• [Problem to work on]
Write the data out verbatim.

Records from a collection
---
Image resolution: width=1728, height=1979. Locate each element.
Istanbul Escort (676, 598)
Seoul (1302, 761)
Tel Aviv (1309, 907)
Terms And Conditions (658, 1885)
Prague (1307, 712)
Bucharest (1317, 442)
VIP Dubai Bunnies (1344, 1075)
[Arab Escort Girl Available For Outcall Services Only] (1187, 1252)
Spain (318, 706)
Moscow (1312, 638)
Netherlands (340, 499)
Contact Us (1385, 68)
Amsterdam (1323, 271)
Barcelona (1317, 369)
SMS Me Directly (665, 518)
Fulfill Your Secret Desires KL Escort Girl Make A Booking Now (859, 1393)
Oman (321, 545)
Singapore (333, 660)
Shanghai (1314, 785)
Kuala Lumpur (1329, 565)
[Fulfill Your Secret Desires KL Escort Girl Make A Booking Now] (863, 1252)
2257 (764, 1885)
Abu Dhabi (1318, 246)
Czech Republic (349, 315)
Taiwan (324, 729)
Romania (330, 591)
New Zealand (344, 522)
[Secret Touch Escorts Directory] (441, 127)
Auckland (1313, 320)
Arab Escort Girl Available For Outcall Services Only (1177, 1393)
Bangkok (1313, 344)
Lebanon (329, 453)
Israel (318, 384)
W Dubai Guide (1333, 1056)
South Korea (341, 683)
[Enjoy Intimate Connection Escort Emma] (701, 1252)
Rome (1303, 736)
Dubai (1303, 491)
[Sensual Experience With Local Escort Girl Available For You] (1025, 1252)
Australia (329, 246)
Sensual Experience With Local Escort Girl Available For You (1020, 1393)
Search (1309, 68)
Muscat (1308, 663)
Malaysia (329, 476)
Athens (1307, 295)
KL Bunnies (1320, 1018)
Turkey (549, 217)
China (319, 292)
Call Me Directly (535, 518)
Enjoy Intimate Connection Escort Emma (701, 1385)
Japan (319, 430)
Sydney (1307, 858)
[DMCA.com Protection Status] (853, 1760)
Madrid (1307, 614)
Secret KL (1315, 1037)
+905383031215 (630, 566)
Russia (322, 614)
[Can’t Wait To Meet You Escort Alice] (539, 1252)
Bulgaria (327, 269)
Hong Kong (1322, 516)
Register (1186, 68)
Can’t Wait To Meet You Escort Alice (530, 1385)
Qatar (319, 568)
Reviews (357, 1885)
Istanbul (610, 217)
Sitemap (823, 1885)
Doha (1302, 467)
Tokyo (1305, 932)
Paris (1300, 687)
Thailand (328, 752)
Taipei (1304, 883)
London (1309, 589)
---
• [Answer to this exercise]
Image resolution: width=1728, height=1979. Locate each element.
Istanbul Escort (676, 598)
Seoul (1302, 761)
Tel Aviv (1309, 907)
Terms And Conditions (658, 1885)
Prague (1307, 712)
Bucharest (1317, 442)
VIP Dubai Bunnies (1344, 1075)
[Arab Escort Girl Available For Outcall Services Only] (1187, 1252)
Spain (318, 706)
Moscow (1312, 638)
Netherlands (340, 499)
Contact Us (1385, 68)
Amsterdam (1323, 271)
Barcelona (1317, 369)
SMS Me Directly (665, 518)
Fulfill Your Secret Desires KL Escort Girl Make A Booking Now (859, 1393)
Oman (321, 545)
Singapore (333, 660)
Shanghai (1314, 785)
Kuala Lumpur (1329, 565)
[Fulfill Your Secret Desires KL Escort Girl Make A Booking Now] (863, 1252)
2257 (764, 1885)
Abu Dhabi (1318, 246)
Czech Republic (349, 315)
Taiwan (324, 729)
Romania (330, 591)
New Zealand (344, 522)
[Secret Touch Escorts Directory] (441, 127)
Auckland (1313, 320)
Arab Escort Girl Available For Outcall Services Only (1177, 1393)
Bangkok (1313, 344)
Lebanon (329, 453)
Israel (318, 384)
W Dubai Guide (1333, 1056)
South Korea (341, 683)
[Enjoy Intimate Connection Escort Emma] (701, 1252)
Rome (1303, 736)
Dubai (1303, 491)
[Sensual Experience With Local Escort Girl Available For You] (1025, 1252)
Australia (329, 246)
Sensual Experience With Local Escort Girl Available For You (1020, 1393)
Search (1309, 68)
Muscat (1308, 663)
Malaysia (329, 476)
Athens (1307, 295)
KL Bunnies (1320, 1018)
Turkey (549, 217)
China (319, 292)
Call Me Directly (535, 518)
Enjoy Intimate Connection Escort Emma (701, 1385)
Japan (319, 430)
Sydney (1307, 858)
[DMCA.com Protection Status] (853, 1760)
Madrid (1307, 614)
Secret KL (1315, 1037)
+905383031215 (630, 566)
Russia (322, 614)
[Can’t Wait To Meet You Escort Alice] (539, 1252)
Bulgaria (327, 269)
Hong Kong (1322, 516)
Register (1186, 68)
Can’t Wait To Meet You Escort Alice (530, 1385)
Qatar (319, 568)
Reviews (357, 1885)
Istanbul (610, 217)
Sitemap (823, 1885)
Doha (1302, 467)
Tokyo (1305, 932)
Paris (1300, 687)
Thailand (328, 752)
Taipei (1304, 883)
London (1309, 589)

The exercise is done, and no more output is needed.